Ok so your main beef with Heidegger is, not only that his existential-ontological analysis can't account for many ontical contexts, but more so that he considers many aspects of life/what it is to be human to be 'ontic' that are in fact ontological and as such necessarily constitutive of life/everyday life/etc. In a sense I think I agree with you on the body: it seems that the body is for the most part always-already 'linked up with the whole of me' as I engage in milieus of meaning. If the world is opened up to me in such a way, my body automatically operates within the understanding that it helps to co-constitute, I guess. Though I think, for Heidegger at least, cases like broken-legs or the workday are for the most part already covered by the ontological analysis: a broken-leg disclosed as "broken" or how a broken-leg effects my self-identity is grounded on my-self understanding that is already in turns of mood-related and socially-constituted possibilities that I project and am thrown into.

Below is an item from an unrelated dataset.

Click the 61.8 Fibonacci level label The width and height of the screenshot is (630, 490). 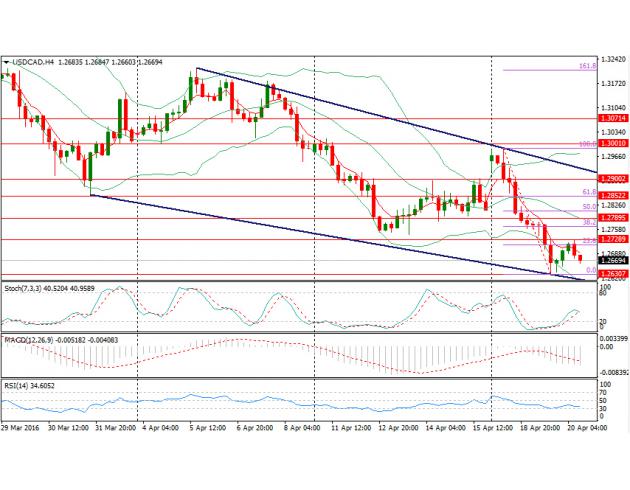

The workday can be explained as what it is by the web of spatial and social referential structures to which I am embedded and understand my workday through.
— Dan123
I explicitly anticipated this kind of response in my post, though it was a long post so it's understandable it wasn't a particularly memorable part. — fdrake
the allegation is that the formal conditions of Dasein, like thrownness, fallenness, projection, dispositions, comportments etc despite being ontologically primary and thus present in each person, Dasein's ontical constitution vis-a-vis social organisation and the Other (or more general ontical constraints like the body) is given insufficient emphasis. Problems here look like: the formal character of facticity does little to facilitate the understanding of how the workday effects people, the formal character of thrownness does not suffice to facilitate the analysis of moods like depression or joy. The analysis of Being and Time agglomerates the specifics of these things to their general constitution - and this is an inherent feature of the method Heidegger uses. — fdrake
The analysis of Being and Time agglomerates the specifics of these things to their general constitution — fdrake
, thenY is (a) condition of possibility for X — fdrake
X being grounded in Y should contain an account of how X is grounded in Y as a procedural component of an entity's behaviour. — fdrake
Though I think, for Heidegger at least, cases like broken-legs or the workday are for the most part already covered by the ontological analysis: a broken-leg disclosed as "broken" or how a broken-leg effects my self-identity is grounded on my-self understanding that is already in terms of mood-related and socially-constituted possibilities that I project and am thrown into.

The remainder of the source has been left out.